→ Pixel coordinate grounding data:
============================================================

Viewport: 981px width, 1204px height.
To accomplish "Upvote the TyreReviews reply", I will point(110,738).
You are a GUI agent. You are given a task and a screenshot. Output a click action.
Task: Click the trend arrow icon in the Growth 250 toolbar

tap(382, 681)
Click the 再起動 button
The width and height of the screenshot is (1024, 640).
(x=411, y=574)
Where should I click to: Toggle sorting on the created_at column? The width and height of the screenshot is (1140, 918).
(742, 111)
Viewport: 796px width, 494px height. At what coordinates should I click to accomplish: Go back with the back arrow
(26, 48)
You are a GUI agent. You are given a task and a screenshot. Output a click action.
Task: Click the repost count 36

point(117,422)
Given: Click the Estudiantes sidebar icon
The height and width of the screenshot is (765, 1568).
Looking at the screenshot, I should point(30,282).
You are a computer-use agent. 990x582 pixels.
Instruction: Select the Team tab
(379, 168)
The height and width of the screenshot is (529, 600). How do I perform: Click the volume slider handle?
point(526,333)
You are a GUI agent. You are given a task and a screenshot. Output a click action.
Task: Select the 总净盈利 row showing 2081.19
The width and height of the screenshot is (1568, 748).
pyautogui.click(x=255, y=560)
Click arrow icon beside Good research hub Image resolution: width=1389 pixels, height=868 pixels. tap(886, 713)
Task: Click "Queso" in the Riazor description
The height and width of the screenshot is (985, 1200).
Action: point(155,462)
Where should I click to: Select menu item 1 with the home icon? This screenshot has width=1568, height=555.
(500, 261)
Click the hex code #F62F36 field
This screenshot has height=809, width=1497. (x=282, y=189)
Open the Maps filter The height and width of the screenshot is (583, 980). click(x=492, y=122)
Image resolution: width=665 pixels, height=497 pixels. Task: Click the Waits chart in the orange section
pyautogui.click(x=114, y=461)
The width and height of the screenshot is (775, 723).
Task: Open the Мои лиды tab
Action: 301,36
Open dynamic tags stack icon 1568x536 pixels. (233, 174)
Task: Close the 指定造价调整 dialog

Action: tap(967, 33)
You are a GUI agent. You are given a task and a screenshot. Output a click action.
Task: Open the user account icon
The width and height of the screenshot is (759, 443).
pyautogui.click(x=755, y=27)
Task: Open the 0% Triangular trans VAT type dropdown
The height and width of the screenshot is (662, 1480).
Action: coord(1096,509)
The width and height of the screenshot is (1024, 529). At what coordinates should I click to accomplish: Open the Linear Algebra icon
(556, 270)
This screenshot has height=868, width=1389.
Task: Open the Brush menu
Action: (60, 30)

============================================================

→ Instructions to follow: Look back at the entries above. Retype the line with "The height and width of the screenshot is (529, 600).", the line with "Open the Maps", and all lines in between.

→ Response to this exercise:
The height and width of the screenshot is (529, 600). How do I perform: Click the volume slider handle?
point(526,333)
You are a GUI agent. You are given a task and a screenshot. Output a click action.
Task: Select the 总净盈利 row showing 2081.19
The width and height of the screenshot is (1568, 748).
pyautogui.click(x=255, y=560)
Click arrow icon beside Good research hub Image resolution: width=1389 pixels, height=868 pixels. tap(886, 713)
Task: Click "Queso" in the Riazor description
The height and width of the screenshot is (985, 1200).
Action: point(155,462)
Where should I click to: Select menu item 1 with the home icon? This screenshot has width=1568, height=555.
(500, 261)
Click the hex code #F62F36 field
This screenshot has height=809, width=1497. (x=282, y=189)
Open the Maps filter The height and width of the screenshot is (583, 980). click(x=492, y=122)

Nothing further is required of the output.